§ **EXCERPT PROVIDED**:
**********
[Biopython-dev] [Wg-phyloinformatics] BioGeography update/BioPython tree module discussion

Nick Matzke matzke at berkeley.edu
Wed Aug 19 08:56:59 UTC 2009


OK, I nailed the bug, which was stemming from HTML links inside GBIF XML 
results which in some situations were screwing up parsing etc.  So I've 
updated the tutorial to add the chunk about downloading an arbitrarily 
large number of records, in user-specified increments, with an 
appropriate time-delay between server requests.

Also added a chunk on classifying records into user-specified geographic 
areas based on their latitude/longitude.

Also updated the test scripts and test results files, and deleted some 
remaining loose/unnecessary files.

Updated tutorial: http://biopython.org/wiki/BioGeography#Tutorial
Github commits: http://github.com/nmatzke/biopython/commits/Geography

I think I've reached a good stopping point for the moment, I welcome 
comments on the tutorial and/or on the prospects for turning this into 
an official biopython module, etc.

Thanks again, and cheers!
Nick




Nick Matzke wrote:
> Pencils down update: I have uploaded the relevant test scripts and data 
> files to git, and deleted old loose files.
> http://github.com/nmatzke/biopython/commits/Geography
> 
> Here is a simple draft tutorial:
> http://biopython.org/wiki/BioGeography#Tutorial
> 
> Strangely, while working on the tutorial I discovered that I did 
> something somewhere in the last revision that is messing up the parsing 
> of automatically downloaded records from GBIF, I am tracking this down 
> currently and will upload as soon as I find it.
> 
> I would like to thank everyone for the opportunity to participate in 
> GSoC, and to thank everyone for their help.  For me, this summer turned 
> into more of a "growing from a scripter to a programmer" summer than I 
> expected initially.  As a result I spent a more time refactoring and 
> retracing my steps than I figured.  However I think the resulting main 
> product, a GBIF interface and associated tools, is much better than it 
> would have been without the advice & encouragement of Brad, Hilmar, etc.
**********
§ **THE DATA**:
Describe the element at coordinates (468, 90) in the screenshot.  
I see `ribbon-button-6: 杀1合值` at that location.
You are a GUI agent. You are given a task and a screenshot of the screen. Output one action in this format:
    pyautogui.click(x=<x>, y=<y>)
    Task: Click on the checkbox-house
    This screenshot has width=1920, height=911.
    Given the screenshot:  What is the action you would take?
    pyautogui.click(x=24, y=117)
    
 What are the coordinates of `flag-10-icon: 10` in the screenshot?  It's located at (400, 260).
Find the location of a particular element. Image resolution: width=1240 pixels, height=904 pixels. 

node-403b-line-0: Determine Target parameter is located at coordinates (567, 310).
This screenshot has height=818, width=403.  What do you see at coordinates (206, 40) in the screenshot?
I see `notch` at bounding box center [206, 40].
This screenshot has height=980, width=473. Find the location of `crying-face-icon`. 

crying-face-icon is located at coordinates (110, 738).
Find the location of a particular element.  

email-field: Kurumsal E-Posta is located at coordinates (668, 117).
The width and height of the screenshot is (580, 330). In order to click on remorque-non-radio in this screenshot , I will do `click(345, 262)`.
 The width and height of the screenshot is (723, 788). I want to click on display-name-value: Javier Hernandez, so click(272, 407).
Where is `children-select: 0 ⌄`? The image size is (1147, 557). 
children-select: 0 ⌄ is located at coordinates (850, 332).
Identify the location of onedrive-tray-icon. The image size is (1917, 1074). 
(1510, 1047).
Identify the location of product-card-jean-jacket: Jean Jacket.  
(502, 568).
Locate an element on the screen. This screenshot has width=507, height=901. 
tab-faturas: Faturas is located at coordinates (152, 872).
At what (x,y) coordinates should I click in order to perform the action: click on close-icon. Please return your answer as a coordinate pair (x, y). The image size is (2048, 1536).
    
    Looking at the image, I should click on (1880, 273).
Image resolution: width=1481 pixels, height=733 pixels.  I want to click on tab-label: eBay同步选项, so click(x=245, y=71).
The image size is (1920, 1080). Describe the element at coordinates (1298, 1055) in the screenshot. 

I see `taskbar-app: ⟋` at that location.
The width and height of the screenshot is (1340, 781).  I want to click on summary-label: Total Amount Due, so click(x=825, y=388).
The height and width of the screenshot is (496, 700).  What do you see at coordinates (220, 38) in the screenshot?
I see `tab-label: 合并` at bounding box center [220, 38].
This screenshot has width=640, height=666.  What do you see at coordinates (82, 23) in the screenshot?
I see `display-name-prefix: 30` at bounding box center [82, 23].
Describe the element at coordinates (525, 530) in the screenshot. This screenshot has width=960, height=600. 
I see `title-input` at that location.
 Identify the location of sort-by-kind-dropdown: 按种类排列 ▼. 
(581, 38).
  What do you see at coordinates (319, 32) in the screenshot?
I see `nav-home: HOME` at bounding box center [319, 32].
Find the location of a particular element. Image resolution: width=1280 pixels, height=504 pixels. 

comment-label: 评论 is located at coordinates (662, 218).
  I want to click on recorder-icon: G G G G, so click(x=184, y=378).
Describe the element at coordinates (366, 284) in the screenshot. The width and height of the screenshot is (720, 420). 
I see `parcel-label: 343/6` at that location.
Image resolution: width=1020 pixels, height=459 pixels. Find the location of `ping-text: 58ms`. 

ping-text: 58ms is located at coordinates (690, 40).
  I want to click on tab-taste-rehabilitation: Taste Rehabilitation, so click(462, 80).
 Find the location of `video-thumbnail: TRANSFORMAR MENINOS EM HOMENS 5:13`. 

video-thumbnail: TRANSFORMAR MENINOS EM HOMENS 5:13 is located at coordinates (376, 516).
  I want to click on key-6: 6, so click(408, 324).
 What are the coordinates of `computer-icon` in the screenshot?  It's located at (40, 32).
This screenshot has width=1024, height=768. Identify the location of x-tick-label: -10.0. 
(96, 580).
**********
§ **QUESTIONS TO ANSWER**:
**1.** Using the BioGeography post, say yes or no to whether each statement agrees with it, and quote the words that decide each one: (a) The parsing bug came from HTML links in GBIF XML results. (b) The new tutorial section sorts records into geographic areas by country name. (c) The main product is described as a GBIF interface and associated tools.
**2.** Retype the entries from the line with "Describe the element at coordinates (366, 284)" up to and including the last line of the entries.
The entries and the BioGeography post are unrelated material.

§ **ANSWERS BY ITEM**:
**1.**
(a) Yes: "stemming from HTML links inside GBIF XML results"
(b) No: "classifying records into user-specified geographic areas based on their latitude/longitude"
(c) Yes: "a GBIF interface and associated tools"

**2.**
Describe the element at coordinates (366, 284) in the screenshot. The width and height of the screenshot is (720, 420). 
I see `parcel-label: 343/6` at that location.
Image resolution: width=1020 pixels, height=459 pixels. Find the location of `ping-text: 58ms`. 

ping-text: 58ms is located at coordinates (690, 40).
  I want to click on tab-taste-rehabilitation: Taste Rehabilitation, so click(462, 80).
 Find the location of `video-thumbnail: TRANSFORMAR MENINOS EM HOMENS 5:13`. 

video-thumbnail: TRANSFORMAR MENINOS EM HOMENS 5:13 is located at coordinates (376, 516).
  I want to click on key-6: 6, so click(408, 324).
 What are the coordinates of `computer-icon` in the screenshot?  It's located at (40, 32).
This screenshot has width=1024, height=768. Identify the location of x-tick-label: -10.0. 
(96, 580).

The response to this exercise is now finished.